Principles of Macroeconomics
Evaluating Fiscal Policy Alternatives simulation
Introduction
Fiscal policy is whenever the government changes government spending or taxation as a means of influencing the market economy. This change takes place to stimulate or to restrain inflation. Fiscal policy is the manipulation of trends in the economy by the government. The content of this paper will discuss the effects of the changes in fiscal policy based on the evaluating fiscal policy alternatives simulation.

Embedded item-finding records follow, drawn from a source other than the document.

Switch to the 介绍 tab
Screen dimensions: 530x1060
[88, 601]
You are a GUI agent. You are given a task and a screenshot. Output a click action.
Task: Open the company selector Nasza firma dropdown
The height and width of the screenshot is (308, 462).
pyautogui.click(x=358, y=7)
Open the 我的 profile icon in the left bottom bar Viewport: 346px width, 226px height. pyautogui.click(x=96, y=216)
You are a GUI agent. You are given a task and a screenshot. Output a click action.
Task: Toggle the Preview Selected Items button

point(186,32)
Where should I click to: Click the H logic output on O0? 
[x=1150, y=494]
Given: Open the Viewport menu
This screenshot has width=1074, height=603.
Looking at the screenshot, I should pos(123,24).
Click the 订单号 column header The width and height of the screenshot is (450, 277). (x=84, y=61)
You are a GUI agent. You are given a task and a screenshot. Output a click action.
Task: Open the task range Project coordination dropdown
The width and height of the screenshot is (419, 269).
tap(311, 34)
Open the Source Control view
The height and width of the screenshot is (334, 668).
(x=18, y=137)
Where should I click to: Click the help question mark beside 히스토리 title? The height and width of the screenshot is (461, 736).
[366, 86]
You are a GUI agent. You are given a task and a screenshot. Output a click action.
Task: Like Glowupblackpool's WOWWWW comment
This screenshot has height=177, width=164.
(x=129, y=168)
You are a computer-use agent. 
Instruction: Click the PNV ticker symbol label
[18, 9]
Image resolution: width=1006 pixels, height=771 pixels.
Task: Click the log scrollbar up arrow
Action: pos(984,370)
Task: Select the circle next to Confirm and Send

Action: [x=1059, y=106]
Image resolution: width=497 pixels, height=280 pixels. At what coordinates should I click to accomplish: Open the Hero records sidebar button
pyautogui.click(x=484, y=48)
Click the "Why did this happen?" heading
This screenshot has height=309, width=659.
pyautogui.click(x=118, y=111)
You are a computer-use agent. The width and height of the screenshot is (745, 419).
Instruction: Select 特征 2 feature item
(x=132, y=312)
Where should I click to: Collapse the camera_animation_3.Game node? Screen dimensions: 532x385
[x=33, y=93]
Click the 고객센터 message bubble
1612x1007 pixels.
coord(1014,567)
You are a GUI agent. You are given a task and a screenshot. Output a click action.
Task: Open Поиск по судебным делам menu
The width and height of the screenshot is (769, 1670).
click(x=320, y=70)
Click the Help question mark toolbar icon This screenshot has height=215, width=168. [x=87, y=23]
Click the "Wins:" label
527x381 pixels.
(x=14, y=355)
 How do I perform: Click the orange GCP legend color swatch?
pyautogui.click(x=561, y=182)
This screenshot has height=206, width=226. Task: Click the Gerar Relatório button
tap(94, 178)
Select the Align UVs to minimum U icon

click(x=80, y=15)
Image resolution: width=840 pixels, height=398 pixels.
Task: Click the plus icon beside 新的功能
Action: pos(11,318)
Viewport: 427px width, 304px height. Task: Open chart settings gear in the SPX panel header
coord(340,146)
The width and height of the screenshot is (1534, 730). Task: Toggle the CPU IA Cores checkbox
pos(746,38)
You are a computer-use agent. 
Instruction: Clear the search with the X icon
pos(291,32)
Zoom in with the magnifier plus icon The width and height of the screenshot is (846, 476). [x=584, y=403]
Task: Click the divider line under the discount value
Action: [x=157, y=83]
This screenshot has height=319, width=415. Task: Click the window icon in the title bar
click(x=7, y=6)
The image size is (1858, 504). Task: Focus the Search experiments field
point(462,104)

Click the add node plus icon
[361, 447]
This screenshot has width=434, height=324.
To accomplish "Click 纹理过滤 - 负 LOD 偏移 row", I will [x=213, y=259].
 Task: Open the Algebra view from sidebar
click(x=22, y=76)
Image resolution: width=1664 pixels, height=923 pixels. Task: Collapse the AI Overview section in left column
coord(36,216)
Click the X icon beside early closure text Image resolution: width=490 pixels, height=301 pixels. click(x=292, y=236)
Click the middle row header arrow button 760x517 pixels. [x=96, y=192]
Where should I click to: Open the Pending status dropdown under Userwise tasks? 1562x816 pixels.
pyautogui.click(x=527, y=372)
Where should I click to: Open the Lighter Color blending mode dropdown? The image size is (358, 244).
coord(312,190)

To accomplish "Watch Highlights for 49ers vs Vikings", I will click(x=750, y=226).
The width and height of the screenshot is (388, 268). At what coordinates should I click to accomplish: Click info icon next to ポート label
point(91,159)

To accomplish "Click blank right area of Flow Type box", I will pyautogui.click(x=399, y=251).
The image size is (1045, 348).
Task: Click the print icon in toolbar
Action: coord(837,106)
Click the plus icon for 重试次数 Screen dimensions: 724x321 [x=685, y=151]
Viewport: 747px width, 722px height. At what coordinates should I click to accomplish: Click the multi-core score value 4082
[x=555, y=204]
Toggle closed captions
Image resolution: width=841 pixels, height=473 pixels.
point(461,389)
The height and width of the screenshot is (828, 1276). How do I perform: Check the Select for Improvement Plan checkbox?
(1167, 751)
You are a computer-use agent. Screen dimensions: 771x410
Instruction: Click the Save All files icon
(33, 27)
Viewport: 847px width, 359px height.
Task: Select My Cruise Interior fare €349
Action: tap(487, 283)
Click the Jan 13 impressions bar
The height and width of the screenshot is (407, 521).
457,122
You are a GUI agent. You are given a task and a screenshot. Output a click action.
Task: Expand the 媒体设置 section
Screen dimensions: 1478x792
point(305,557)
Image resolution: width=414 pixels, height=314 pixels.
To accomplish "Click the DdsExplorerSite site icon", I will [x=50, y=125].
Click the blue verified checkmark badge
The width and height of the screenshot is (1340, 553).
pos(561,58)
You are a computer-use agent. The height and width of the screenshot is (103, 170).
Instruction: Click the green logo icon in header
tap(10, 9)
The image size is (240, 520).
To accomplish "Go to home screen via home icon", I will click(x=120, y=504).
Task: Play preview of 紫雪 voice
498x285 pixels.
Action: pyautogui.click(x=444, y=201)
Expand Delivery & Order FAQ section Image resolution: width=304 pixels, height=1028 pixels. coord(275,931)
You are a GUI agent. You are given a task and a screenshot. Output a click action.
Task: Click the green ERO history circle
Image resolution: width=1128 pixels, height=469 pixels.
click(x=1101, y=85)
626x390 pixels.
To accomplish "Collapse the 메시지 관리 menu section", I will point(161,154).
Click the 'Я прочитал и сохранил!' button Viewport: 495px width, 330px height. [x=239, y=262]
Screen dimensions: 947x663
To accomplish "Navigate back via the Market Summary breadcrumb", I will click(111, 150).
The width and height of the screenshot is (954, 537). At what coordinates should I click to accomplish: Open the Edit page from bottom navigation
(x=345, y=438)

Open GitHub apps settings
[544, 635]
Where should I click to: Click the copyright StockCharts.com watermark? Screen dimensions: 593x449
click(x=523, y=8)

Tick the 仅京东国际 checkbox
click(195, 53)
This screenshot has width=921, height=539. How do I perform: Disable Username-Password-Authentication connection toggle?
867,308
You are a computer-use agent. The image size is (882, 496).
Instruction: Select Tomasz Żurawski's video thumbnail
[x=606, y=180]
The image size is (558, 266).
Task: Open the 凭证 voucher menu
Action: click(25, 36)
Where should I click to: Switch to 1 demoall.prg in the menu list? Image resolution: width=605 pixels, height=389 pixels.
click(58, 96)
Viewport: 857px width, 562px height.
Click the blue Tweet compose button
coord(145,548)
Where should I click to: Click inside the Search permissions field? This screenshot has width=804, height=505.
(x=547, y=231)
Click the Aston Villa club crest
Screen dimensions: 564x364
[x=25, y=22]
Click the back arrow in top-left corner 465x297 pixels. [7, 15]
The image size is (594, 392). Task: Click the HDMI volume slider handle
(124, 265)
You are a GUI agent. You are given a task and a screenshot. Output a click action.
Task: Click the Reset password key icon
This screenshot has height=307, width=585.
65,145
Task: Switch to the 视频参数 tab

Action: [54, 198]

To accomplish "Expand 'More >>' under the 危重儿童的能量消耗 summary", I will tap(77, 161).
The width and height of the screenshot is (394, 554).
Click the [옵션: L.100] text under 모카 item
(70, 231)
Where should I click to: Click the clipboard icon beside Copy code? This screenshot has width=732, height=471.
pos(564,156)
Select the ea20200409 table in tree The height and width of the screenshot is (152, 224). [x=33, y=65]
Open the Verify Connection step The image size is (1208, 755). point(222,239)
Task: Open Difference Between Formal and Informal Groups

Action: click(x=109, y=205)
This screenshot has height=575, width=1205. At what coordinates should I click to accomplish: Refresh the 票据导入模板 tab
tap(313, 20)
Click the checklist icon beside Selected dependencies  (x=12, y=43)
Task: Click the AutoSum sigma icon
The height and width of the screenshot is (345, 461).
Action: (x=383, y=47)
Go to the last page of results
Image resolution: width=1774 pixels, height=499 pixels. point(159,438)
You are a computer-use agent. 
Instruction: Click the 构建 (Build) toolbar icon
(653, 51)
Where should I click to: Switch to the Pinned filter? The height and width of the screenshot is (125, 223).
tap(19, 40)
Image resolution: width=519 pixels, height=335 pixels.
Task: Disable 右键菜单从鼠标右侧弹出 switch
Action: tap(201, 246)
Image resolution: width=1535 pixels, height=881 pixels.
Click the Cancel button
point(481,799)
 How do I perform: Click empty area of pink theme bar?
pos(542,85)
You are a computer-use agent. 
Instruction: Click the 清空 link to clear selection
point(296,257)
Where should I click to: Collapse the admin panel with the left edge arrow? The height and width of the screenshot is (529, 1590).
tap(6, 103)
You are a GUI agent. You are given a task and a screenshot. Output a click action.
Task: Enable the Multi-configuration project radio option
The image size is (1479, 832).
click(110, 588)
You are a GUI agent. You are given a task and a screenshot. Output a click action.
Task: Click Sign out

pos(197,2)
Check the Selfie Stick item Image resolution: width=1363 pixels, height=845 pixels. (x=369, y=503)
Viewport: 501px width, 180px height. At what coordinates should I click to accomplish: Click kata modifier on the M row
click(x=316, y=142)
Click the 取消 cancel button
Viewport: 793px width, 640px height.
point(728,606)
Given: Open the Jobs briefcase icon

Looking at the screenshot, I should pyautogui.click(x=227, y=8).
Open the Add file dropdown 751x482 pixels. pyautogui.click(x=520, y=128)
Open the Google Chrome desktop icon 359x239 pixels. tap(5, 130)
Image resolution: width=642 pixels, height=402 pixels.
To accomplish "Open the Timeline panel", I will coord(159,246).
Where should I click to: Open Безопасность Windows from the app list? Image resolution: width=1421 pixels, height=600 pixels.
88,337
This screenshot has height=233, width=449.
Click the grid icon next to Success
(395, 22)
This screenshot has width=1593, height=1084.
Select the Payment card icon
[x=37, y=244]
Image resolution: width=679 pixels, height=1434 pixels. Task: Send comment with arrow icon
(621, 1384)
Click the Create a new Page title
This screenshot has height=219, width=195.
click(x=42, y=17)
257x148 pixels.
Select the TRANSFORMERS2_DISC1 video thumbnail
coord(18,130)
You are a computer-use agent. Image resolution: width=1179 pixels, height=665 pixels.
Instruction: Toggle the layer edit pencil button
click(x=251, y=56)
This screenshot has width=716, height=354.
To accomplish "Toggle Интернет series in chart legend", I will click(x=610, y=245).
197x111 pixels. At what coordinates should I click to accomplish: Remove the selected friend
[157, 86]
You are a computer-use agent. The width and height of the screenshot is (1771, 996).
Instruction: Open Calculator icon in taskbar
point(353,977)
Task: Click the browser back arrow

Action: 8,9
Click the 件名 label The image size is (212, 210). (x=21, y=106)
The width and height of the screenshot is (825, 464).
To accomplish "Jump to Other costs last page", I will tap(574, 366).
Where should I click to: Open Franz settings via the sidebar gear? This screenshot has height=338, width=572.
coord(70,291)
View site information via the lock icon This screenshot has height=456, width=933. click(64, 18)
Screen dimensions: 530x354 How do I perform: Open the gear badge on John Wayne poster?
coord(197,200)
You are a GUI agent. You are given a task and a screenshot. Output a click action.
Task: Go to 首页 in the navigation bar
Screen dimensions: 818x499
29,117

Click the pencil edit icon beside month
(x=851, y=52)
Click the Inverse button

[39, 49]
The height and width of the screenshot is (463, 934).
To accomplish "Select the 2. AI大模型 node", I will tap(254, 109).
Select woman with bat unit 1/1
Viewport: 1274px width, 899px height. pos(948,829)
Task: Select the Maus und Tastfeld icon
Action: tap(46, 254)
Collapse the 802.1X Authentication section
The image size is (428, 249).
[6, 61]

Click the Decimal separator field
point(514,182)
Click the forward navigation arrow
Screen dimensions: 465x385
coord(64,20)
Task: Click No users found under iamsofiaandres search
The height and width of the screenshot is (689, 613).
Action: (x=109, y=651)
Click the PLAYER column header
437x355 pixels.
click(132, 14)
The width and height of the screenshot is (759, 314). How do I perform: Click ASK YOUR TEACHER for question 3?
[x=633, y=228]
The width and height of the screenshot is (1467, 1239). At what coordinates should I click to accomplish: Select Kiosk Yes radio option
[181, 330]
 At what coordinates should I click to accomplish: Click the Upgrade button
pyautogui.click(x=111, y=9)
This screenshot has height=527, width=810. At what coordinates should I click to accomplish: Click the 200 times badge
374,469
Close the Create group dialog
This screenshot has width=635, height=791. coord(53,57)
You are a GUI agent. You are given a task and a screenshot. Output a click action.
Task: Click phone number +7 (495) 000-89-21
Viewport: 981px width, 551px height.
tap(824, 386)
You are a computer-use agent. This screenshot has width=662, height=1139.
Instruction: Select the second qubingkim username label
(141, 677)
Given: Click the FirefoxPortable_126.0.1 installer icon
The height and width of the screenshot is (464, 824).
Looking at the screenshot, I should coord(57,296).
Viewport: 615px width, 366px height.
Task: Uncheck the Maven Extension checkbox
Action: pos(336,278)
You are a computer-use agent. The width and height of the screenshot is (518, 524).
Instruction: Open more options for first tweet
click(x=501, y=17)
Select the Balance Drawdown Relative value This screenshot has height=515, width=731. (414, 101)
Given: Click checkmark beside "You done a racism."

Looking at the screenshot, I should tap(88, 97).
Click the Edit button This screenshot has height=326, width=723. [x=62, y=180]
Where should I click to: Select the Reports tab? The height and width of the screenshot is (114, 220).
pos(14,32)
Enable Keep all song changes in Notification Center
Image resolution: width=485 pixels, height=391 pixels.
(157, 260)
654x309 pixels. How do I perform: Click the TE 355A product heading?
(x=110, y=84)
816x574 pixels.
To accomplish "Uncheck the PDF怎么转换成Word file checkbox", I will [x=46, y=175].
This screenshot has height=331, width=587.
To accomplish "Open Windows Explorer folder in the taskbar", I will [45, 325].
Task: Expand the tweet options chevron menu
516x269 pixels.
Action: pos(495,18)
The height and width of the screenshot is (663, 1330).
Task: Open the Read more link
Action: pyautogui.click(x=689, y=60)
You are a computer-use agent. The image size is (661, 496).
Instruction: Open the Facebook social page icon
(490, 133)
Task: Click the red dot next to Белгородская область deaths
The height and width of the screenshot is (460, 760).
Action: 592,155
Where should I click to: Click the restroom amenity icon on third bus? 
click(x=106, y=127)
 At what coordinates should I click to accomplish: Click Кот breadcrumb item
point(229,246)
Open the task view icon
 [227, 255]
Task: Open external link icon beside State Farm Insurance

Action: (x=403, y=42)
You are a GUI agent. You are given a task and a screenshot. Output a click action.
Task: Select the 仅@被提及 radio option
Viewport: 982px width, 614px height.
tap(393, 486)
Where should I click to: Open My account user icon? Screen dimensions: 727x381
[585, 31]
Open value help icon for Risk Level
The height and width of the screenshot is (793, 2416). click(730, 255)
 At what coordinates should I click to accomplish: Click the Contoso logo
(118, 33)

Well Ruled The first part of the simulation for the year 2xx6 showed the decision made was “well ruled”. The fiscal policy decision made this year will have an impact on the real income and real gross domestic product of the economy in the future. The policies will lead to an increase in real gross domestic product. This will lead to an increase in real income and a decrease in unemployment. The change in government expenditure and / or taxation shows the economy will overshoot the potential output for the future. This will also cause higher inflation than the current level. The simulation showed increasing government expenditure on infrastructure projects is better than investing in education. A crucial need for this country is developing infrastructure to connect different parts of this country. Infrastructure projects will generate employment suitable to the skills the labor has. Erehwon is skewed toward unskilled labor and labor skilled in construction, engineering, and design. Education will not generate enough employment for the people who are unemployed in the economy. This is because of the shortage of trained faculty in Erehwon. Reducing taxes will increase popularity as a President more than increasing government expenditure will. The downside to this is fulfilling the economy’s crucial development needs will not happen unless there is an increase in government expenditure.